De plus en plus, énergies fossiles et énergies renouvelables coexistent au sein de systèmes de production, de stockage et de consommation qui évoluent selon les technologies, les orientations politiques, les besoins et les impacts pour les territoires. À ce sujet, la raréfaction des ressources fossiles, la transformation des paysages et des écosystèmes (construction de barrages hydro-électriques ou de réseaux d’acheminement tels que les lignes à haute tension, les oléoducs, les gazoducs), les contaminations (marées noires), le stockage des déchets (nucléaires, notamment) engendrent des interrogations quant au coût environnemental des systèmes énergétiques et suscitent même de vifs débats sur le maintien des infrastructures existantes ou l’implantation de nouveaux sites de production. Récemment, la mise en exploitation systématique de nouvelles matières premières, comme le lithium ou les terres rares, connecte à son tour de nouveaux acteurs et de nouvelles régions à de nouveaux flux commerciaux. La notion de transition énergétique est à la croisée de questionnements géographiques, les défis de la protection de l’environnement et du changement climatique nécessitant des transitions multiples liées à la production et à la consommation énergétiques.

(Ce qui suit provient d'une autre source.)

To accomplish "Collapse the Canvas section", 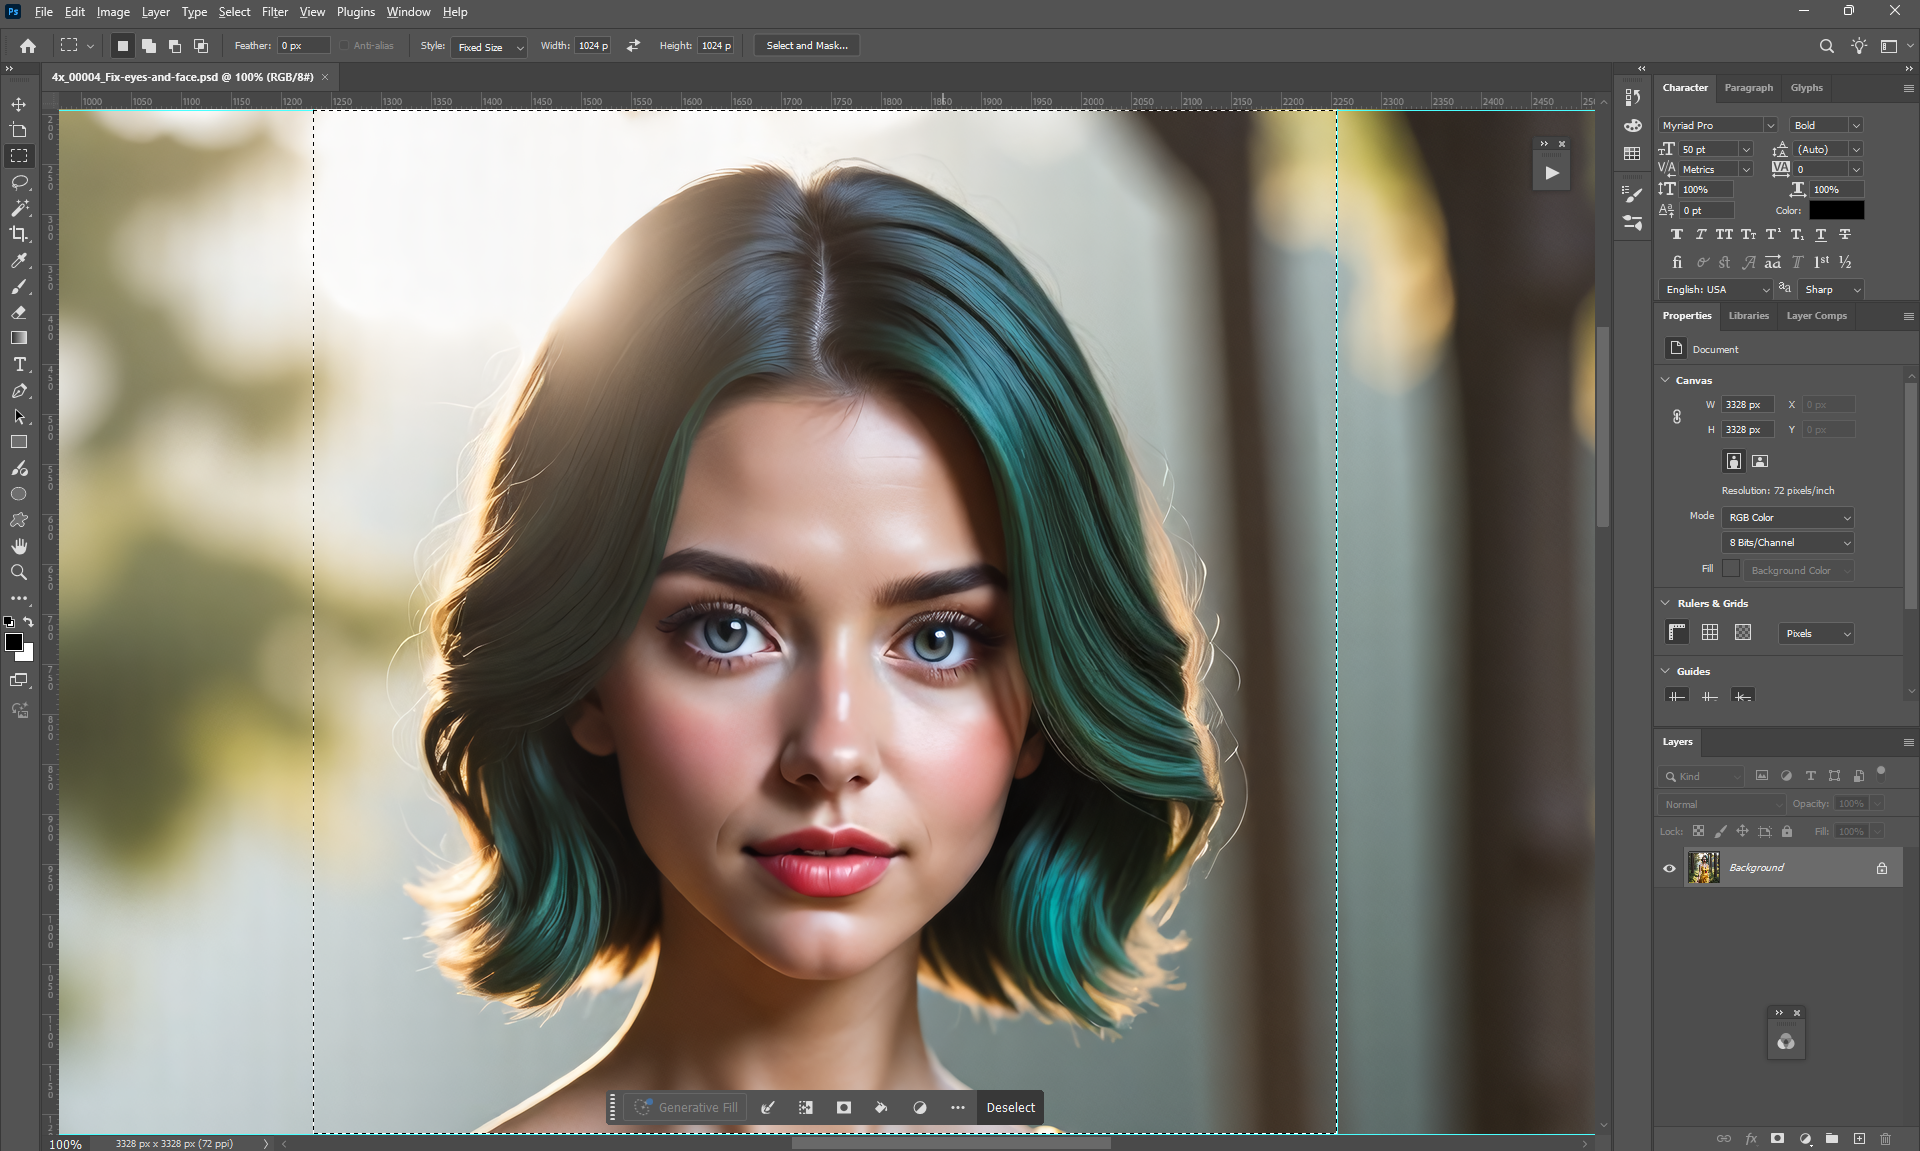I will point(1666,380).
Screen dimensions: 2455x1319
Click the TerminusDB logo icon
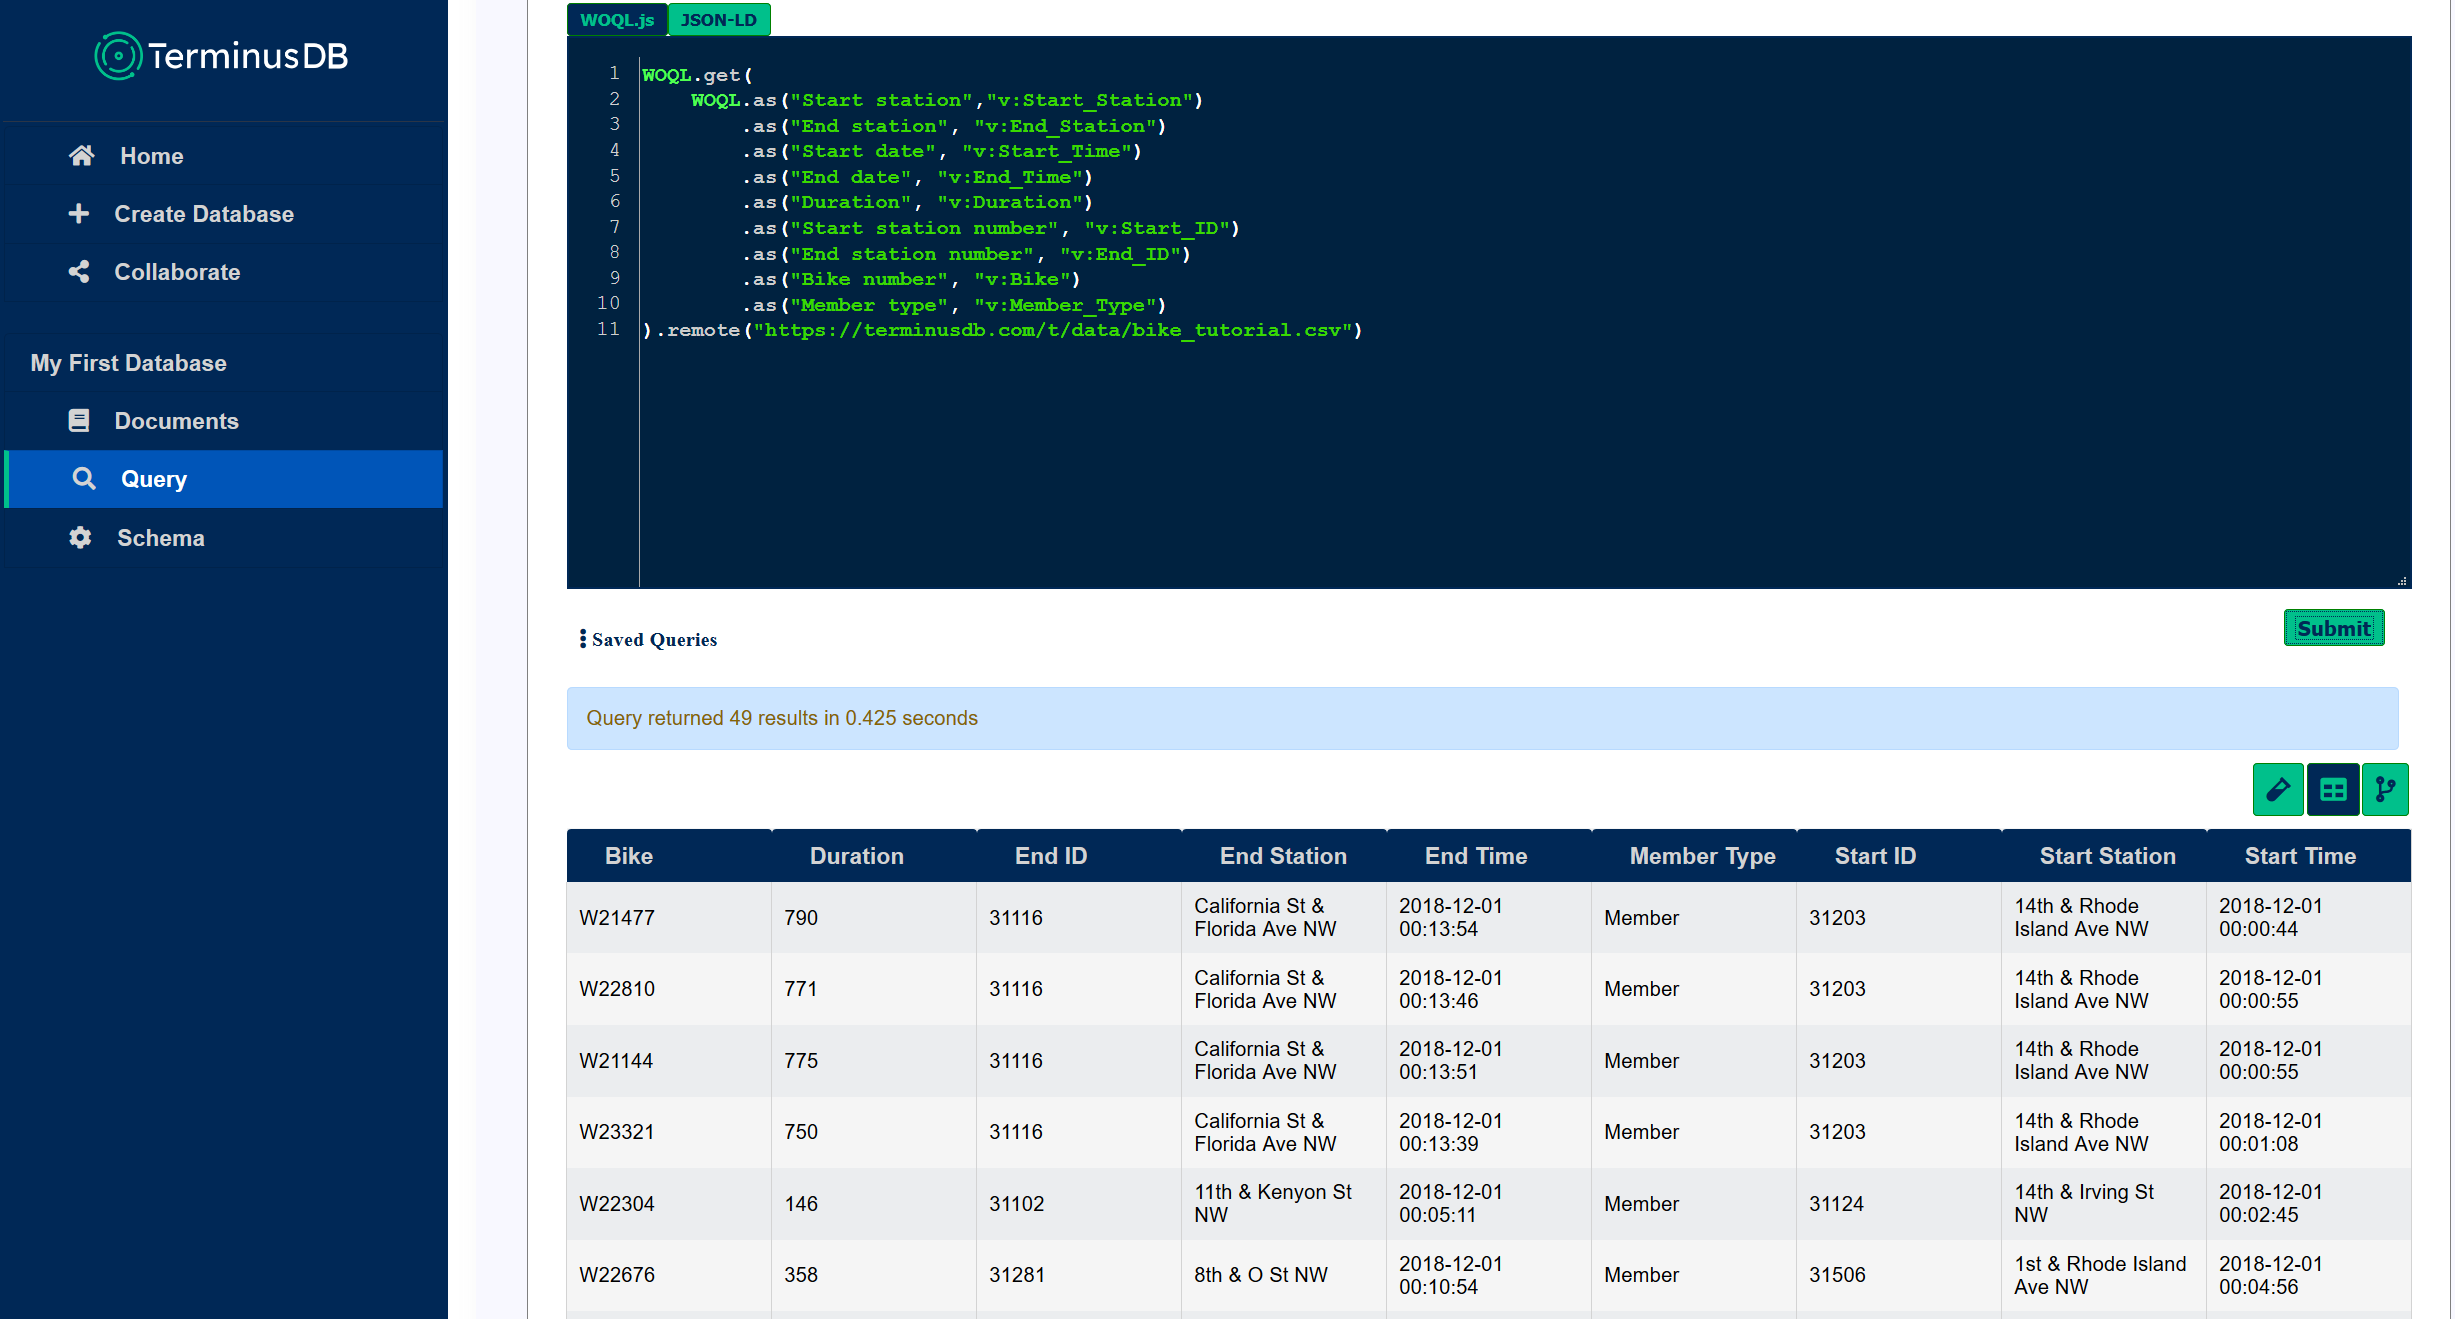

La question énergétique a donc une forte dimension spatiale qui suppose de s’interroger sur les sens précis et les définitions données selon les auteurs et les courants de pensée à des termes tels que source, ressource, matière première, énergie, fossile/renouvelable, mais aussi transition ou accessibilité. Le caractère spatial du secteur énergétique invite à étudier les dimensions productives à travers les régions d’exploitation des matières premières permettant de créer un ou plusieurs types d’énergie ; les systèmes d’acteurs en présence ; les régulations, politiques publiques et stratégies des acteurs privés ; les réseaux de transport, unités de stockage et de transformation ; les impacts environnementaux ; les relations géopolitiques entre les États ; les conflits et tensions liés à valorisation d’une ressource, etc. Mais la géographie des énergies concerne aussi les marchés de consommation et la question de l’accès à l’énergie, a fortiori dans un contexte de pénurie et de renchérissement du coût de certaines énergies. Le développement, au sens d’amélioration du bien-être des populations, passe par un meilleur accès à des sources d’énergie, les populations pauvres ne pouvant couvrir leurs besoins aussi bien dans les pays riches que dans les grands pays producteurs ou dans les régions d’extraction de certaines matières premières. Le paradoxe des pays pétroliers, où la majorité des habitants ne bénéficie pas des retombées économiques de la richesse en hydrocarbures, invite ainsi à interroger les liens entre développement et accès à l’énergie. Plus largement, l’omniprésence de l’énergie du point de vue des usages implique de considérer les effets de la situation énergétique sur différents secteurs de la vie quotidienne (transports, logement, industrie, agriculture et alimentation, informatique…).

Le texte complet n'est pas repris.